Task objective =>
Edit the listing below so that every "How do I perform" becomes "How should I perform", and leave all other text unchanged.

Provided records =>
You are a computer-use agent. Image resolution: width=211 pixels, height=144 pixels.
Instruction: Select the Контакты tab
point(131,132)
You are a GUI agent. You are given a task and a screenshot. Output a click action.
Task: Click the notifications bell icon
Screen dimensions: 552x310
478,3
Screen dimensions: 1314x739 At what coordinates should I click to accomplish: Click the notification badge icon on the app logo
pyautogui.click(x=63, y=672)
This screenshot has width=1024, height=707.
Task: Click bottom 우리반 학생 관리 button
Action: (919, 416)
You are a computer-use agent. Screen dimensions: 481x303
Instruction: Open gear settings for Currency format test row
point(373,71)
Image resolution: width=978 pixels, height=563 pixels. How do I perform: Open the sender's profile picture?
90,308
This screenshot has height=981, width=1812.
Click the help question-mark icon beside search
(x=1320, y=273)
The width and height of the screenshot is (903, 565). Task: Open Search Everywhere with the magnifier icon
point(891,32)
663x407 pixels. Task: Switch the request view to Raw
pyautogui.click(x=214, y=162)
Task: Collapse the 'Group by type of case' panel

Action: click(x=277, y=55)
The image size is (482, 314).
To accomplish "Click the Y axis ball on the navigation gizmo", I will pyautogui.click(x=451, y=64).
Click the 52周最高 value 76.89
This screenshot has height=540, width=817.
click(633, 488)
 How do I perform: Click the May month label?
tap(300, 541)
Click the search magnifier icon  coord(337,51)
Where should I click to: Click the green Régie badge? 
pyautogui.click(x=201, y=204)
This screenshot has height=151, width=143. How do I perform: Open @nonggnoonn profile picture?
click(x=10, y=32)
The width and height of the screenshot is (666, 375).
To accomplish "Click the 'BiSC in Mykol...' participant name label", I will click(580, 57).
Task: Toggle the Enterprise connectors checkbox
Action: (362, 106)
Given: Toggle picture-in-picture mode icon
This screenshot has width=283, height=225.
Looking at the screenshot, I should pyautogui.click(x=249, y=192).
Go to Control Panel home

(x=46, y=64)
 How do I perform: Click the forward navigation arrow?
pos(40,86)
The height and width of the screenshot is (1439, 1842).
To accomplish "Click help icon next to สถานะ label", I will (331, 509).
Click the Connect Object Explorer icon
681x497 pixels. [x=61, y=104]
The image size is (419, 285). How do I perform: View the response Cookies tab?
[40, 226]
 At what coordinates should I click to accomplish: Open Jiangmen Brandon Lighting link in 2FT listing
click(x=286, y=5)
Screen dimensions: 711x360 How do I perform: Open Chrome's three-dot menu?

Task solution =>
You are a computer-use agent. Image resolution: width=211 pixels, height=144 pixels.
Instruction: Select the Контакты tab
point(131,132)
You are a GUI agent. You are given a task and a screenshot. Output a click action.
Task: Click the notifications bell icon
Screen dimensions: 552x310
478,3
Screen dimensions: 1314x739 At what coordinates should I click to accomplish: Click the notification badge icon on the app logo
pyautogui.click(x=63, y=672)
This screenshot has width=1024, height=707.
Task: Click bottom 우리반 학생 관리 button
Action: (919, 416)
You are a computer-use agent. Screen dimensions: 481x303
Instruction: Open gear settings for Currency format test row
point(373,71)
Image resolution: width=978 pixels, height=563 pixels. How should I perform: Open the sender's profile picture?
90,308
This screenshot has height=981, width=1812.
Click the help question-mark icon beside search
(x=1320, y=273)
The width and height of the screenshot is (903, 565). Task: Open Search Everywhere with the magnifier icon
point(891,32)
663x407 pixels. Task: Switch the request view to Raw
pyautogui.click(x=214, y=162)
Task: Collapse the 'Group by type of case' panel

Action: click(x=277, y=55)
The image size is (482, 314).
To accomplish "Click the Y axis ball on the navigation gizmo", I will pyautogui.click(x=451, y=64).
Click the 52周最高 value 76.89
This screenshot has height=540, width=817.
click(633, 488)
 How should I perform: Click the May month label?
tap(300, 541)
Click the search magnifier icon  coord(337,51)
Where should I click to: Click the green Régie badge? 
pyautogui.click(x=201, y=204)
This screenshot has height=151, width=143. How should I perform: Open @nonggnoonn profile picture?
click(x=10, y=32)
The width and height of the screenshot is (666, 375).
To accomplish "Click the 'BiSC in Mykol...' participant name label", I will click(580, 57).
Task: Toggle the Enterprise connectors checkbox
Action: (362, 106)
Given: Toggle picture-in-picture mode icon
This screenshot has width=283, height=225.
Looking at the screenshot, I should pyautogui.click(x=249, y=192).
Go to Control Panel home

(x=46, y=64)
 How should I perform: Click the forward navigation arrow?
pos(40,86)
The height and width of the screenshot is (1439, 1842).
To accomplish "Click help icon next to สถานะ label", I will (331, 509).
Click the Connect Object Explorer icon
681x497 pixels. [x=61, y=104]
The image size is (419, 285). How should I perform: View the response Cookies tab?
[40, 226]
 At what coordinates should I click to accomplish: Open Jiangmen Brandon Lighting link in 2FT listing
click(x=286, y=5)
Screen dimensions: 711x360 How should I perform: Open Chrome's three-dot menu?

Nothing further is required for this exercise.